Daredevil spends time on rooftops and in hallways
Welcome to The A.V. Club’s Daredevil binge-watch. From Friday, March 18 through Sunday, March 20, A.V. Club contributor Caroline will be watching and reviewing every episode of Netflix’s returning superhero series. Though she’s working straight through the season, she’ll be taking some breaks, too, posting five reviews on Friday, four reviews on Saturday, and four reviews on Sunday. You can follow along and comment on the whole season on the binge-watching hub page or chime in on individual episode reviews. For those watching the show at a more moderate pace, reviews by Oliver Sava will run daily starting Tuesday, March 22.
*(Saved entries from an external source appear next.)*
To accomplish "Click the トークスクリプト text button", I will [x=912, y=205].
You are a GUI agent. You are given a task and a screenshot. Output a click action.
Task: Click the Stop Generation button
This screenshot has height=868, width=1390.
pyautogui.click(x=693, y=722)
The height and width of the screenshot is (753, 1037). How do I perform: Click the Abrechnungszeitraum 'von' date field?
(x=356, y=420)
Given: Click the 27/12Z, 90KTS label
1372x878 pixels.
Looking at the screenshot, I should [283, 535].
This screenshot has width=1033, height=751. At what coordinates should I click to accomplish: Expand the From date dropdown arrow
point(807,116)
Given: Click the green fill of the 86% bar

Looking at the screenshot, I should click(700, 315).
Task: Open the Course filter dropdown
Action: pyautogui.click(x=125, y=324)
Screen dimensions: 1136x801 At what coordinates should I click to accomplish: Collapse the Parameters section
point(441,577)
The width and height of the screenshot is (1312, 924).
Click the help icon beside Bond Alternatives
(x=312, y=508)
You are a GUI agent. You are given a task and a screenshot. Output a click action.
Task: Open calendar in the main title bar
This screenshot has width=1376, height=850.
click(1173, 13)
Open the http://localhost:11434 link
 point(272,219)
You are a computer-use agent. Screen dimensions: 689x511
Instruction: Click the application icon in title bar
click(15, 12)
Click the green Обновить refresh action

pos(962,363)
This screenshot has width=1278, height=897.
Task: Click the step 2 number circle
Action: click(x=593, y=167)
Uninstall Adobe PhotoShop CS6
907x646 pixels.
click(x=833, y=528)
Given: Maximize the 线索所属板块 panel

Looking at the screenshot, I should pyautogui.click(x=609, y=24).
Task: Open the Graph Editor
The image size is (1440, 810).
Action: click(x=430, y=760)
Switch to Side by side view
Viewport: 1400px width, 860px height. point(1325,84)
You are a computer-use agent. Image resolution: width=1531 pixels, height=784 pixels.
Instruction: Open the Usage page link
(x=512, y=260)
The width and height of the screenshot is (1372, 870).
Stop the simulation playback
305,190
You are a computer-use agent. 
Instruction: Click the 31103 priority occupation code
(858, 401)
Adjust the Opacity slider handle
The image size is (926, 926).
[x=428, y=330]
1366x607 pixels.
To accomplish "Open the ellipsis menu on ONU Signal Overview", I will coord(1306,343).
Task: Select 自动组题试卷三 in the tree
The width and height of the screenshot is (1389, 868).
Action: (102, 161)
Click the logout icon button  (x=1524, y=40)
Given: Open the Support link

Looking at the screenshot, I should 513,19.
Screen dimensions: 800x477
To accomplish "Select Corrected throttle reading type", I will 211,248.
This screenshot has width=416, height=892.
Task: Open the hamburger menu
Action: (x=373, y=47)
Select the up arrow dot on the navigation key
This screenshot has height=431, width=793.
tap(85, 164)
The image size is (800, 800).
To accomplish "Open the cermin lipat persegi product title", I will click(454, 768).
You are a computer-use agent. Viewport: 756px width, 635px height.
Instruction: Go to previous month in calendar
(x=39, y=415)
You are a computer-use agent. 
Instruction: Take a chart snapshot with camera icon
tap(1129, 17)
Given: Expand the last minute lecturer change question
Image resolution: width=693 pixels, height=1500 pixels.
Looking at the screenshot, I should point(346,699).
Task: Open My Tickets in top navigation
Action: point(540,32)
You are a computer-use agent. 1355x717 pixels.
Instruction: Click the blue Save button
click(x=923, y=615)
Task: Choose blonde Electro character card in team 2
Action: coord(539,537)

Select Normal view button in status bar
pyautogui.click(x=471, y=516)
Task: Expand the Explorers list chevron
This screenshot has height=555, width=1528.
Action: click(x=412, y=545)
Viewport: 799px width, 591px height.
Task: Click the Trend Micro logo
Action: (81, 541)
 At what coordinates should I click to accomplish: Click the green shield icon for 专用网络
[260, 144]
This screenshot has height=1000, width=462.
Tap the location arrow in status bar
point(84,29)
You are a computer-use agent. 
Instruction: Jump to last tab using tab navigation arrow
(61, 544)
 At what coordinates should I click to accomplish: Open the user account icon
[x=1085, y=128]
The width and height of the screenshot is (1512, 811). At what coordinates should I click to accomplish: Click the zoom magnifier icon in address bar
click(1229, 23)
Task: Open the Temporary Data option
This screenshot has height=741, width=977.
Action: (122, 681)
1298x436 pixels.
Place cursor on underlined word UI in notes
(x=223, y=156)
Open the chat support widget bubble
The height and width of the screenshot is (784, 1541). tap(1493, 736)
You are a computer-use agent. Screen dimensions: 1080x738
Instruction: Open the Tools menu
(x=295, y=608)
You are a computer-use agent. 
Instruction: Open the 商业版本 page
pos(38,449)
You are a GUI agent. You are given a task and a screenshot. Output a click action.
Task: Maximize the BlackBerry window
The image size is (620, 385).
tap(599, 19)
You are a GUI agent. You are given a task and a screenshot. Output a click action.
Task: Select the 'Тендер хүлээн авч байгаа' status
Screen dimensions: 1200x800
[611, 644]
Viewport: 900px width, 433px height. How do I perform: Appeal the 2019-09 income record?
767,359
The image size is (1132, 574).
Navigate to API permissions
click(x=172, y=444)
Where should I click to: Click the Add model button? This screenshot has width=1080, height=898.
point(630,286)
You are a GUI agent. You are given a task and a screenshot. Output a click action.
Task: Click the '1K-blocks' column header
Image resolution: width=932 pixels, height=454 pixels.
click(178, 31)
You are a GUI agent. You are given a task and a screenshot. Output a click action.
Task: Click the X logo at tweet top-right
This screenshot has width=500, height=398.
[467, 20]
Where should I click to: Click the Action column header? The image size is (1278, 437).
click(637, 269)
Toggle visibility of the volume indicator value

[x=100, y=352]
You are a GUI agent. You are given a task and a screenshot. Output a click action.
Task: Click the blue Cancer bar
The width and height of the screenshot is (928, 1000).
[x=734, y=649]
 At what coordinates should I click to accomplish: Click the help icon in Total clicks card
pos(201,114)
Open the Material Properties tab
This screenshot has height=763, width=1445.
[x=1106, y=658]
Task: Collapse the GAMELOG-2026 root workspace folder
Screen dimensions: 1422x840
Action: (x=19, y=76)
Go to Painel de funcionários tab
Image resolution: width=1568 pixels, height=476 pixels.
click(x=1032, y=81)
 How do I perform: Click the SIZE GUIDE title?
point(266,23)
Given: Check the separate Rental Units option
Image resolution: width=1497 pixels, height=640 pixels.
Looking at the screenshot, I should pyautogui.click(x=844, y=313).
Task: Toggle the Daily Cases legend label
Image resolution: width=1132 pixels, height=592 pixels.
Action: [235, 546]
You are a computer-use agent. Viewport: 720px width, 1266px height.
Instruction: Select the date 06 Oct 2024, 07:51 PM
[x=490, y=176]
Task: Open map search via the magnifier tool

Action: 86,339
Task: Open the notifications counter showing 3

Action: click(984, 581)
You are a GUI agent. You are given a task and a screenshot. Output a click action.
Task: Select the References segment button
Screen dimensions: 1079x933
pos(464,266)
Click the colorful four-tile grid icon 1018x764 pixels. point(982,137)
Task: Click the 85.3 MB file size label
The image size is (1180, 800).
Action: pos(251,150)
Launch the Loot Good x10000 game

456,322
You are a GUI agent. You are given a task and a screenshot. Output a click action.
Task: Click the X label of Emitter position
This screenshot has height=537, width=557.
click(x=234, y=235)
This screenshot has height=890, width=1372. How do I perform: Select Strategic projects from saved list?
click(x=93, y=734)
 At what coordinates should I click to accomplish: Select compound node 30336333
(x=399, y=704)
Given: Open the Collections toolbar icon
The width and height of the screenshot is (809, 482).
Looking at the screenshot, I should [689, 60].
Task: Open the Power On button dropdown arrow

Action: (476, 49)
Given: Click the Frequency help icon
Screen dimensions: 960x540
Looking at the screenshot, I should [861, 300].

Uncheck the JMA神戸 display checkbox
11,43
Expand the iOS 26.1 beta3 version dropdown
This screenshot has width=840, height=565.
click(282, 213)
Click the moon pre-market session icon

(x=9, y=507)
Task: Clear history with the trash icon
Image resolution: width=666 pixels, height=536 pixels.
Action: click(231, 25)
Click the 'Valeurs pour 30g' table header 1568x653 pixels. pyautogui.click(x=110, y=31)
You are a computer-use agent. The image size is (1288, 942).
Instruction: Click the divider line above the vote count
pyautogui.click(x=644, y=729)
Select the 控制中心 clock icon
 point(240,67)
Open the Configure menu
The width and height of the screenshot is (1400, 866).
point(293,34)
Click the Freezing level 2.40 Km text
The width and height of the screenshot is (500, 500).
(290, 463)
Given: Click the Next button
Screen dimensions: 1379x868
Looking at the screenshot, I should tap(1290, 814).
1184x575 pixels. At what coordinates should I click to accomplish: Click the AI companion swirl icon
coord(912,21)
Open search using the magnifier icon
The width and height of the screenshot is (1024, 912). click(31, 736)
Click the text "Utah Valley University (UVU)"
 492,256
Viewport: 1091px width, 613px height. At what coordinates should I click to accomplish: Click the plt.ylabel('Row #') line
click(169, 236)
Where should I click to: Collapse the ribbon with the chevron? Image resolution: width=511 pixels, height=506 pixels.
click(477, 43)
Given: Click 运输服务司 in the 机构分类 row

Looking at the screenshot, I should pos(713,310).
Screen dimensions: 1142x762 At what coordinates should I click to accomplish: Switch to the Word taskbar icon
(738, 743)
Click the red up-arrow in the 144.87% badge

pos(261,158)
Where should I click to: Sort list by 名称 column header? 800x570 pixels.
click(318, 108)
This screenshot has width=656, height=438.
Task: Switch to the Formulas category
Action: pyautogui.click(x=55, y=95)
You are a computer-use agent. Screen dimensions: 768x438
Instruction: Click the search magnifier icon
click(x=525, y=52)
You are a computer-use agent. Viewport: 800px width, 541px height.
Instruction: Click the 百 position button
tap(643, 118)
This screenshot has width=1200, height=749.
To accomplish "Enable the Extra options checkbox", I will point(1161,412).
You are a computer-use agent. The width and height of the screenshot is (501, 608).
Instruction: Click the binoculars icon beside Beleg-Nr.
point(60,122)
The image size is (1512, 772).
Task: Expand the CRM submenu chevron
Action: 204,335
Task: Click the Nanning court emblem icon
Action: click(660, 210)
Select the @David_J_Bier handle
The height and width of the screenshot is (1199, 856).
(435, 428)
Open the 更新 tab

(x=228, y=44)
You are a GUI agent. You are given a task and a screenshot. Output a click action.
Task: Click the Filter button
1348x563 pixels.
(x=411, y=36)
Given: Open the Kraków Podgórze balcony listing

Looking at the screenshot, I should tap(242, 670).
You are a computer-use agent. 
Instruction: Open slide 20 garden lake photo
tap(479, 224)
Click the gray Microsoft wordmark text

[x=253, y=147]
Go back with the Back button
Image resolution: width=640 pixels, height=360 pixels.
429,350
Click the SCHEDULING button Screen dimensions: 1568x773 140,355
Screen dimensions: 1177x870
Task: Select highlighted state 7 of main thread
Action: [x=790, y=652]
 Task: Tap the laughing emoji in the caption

“New York’s Finest” is a beautiful looking episode of Daredevil. Director Marc Jobst has an eye for adding visual interest to even fairly static scenes—like this lovely composition in which the Punisher climbs up on a billboard while continuing his conversation with an imprisoned Daredevil below.
Jobst films Metro General in long takes that emphasize the nonstop pace of the hospital and the Byzantine maze of patients that fill the ER’s hallways. I was impressed with his style even before we got to the five-and-a-half-minute final fight that plays out as if it were all filmed in one take.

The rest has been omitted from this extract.